Aim of the exercise
In the forum post about the Carroll's building, list everything the post says did not yet exist, or had not yet been developed or started, around the building in 1969.

Passage shown
Re: Re: Dundalk
Hmmm – which is which 🙂
Isn’t Carroll’s just a fabulous building? (it’s never going to be known under any other name :))
It’s something you’d never in a million years expect in the far flung reaches of Ireland, and a building most people are probably completely unaware of even existing – it is reminiscent of a structure in a US suburban business park: a sprawling low-rise pile of glass and steel surrounded by perfectly manicured lawns.
Imagine coming from the UK or other more developed countries in 1969, and suddenly hitting upon this striking piece of architecture in the middle of nowhere in north-eastern Ireland!
Especially considering DKIT next door didn’t even exist, none of the industrial estate to the rear had been developed, and the miles of ribbon housing that now flank it on both sides hadn’t even started. – it was out there on its own, a magnificent introduction to the town from the south.
It has aged exceptionally well, as has the surrounding landscape which is as important as the building itself. It has some spectacular tree specimens, and the lawns are as neat as they were nearly 40 years ago. The only thing is the shrubbery lining the Dublin Road has been allowed get out of hand and is now obscuring views of the building.

Excerpted data
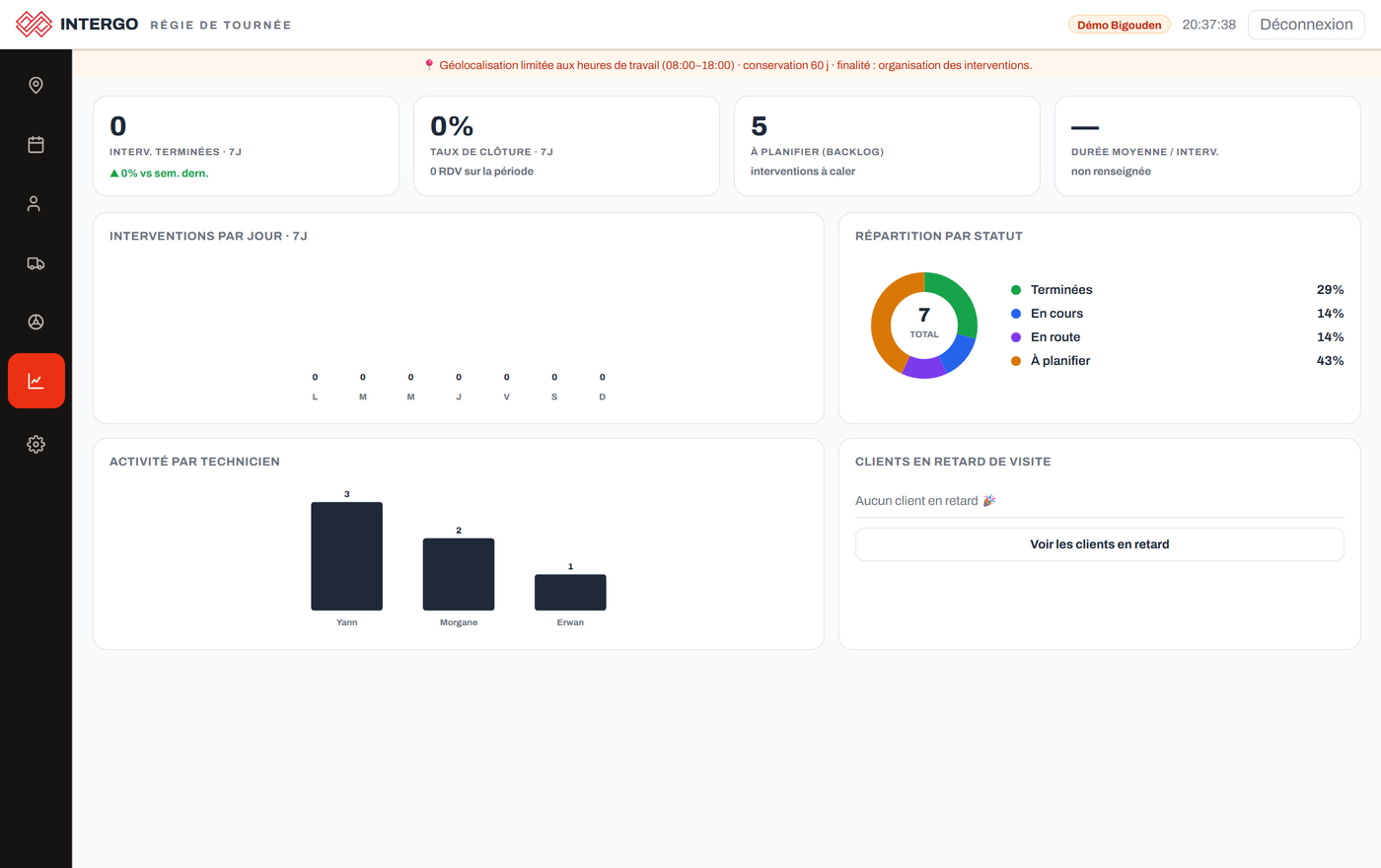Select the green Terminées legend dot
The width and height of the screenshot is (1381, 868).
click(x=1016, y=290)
* * *
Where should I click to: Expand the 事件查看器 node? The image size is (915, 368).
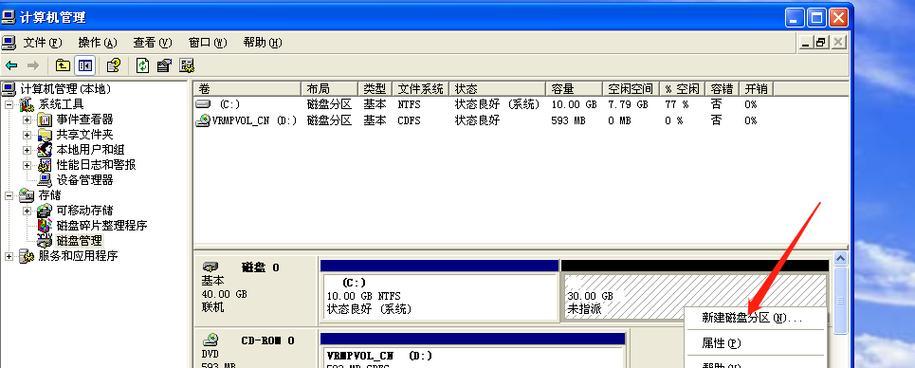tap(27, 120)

Response for this exercise
- DKIT next door
- the industrial estate to the rear
- the miles of ribbon housing that now flank it on both sides